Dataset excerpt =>
------------
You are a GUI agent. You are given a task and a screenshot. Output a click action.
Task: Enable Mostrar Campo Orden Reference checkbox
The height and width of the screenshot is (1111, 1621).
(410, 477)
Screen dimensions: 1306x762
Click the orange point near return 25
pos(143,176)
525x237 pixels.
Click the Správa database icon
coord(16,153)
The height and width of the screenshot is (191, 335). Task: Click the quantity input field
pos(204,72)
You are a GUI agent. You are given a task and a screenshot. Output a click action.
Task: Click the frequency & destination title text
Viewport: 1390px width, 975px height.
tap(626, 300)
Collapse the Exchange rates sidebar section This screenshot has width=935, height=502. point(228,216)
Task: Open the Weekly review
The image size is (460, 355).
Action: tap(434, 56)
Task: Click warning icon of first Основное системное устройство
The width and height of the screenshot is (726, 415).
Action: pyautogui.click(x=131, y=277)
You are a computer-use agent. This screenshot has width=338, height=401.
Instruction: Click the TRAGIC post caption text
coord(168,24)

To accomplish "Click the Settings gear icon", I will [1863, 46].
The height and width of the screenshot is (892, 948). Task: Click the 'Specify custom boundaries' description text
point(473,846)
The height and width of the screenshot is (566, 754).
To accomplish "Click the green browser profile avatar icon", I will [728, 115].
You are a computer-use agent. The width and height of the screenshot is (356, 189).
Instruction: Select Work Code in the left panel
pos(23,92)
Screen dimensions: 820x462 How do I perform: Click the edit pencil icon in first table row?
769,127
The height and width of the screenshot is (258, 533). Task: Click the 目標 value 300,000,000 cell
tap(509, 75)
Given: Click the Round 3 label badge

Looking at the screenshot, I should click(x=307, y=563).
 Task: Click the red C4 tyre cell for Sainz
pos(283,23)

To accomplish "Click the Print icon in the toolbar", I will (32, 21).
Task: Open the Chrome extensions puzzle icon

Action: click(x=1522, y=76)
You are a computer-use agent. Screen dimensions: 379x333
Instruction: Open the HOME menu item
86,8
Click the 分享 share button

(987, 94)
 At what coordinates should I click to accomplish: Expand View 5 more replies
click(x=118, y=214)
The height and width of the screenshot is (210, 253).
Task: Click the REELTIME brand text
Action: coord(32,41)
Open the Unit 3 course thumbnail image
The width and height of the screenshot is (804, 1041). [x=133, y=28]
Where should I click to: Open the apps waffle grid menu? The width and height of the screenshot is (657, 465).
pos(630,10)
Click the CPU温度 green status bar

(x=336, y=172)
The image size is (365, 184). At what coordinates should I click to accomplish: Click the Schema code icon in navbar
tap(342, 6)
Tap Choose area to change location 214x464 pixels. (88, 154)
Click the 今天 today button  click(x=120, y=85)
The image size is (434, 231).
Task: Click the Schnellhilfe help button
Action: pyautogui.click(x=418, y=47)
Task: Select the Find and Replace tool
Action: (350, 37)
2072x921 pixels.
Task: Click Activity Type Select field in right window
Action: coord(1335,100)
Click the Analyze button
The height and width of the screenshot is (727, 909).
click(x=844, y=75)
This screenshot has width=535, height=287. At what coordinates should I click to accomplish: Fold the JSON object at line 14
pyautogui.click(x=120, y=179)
------------
Copy the records verbatim, beginning at the first line and continuing through the line that contains "coord(16,153)".

Answer for this exercise =>
You are a GUI agent. You are given a task and a screenshot. Output a click action.
Task: Enable Mostrar Campo Orden Reference checkbox
The height and width of the screenshot is (1111, 1621).
(410, 477)
Screen dimensions: 1306x762
Click the orange point near return 25
pos(143,176)
525x237 pixels.
Click the Správa database icon
coord(16,153)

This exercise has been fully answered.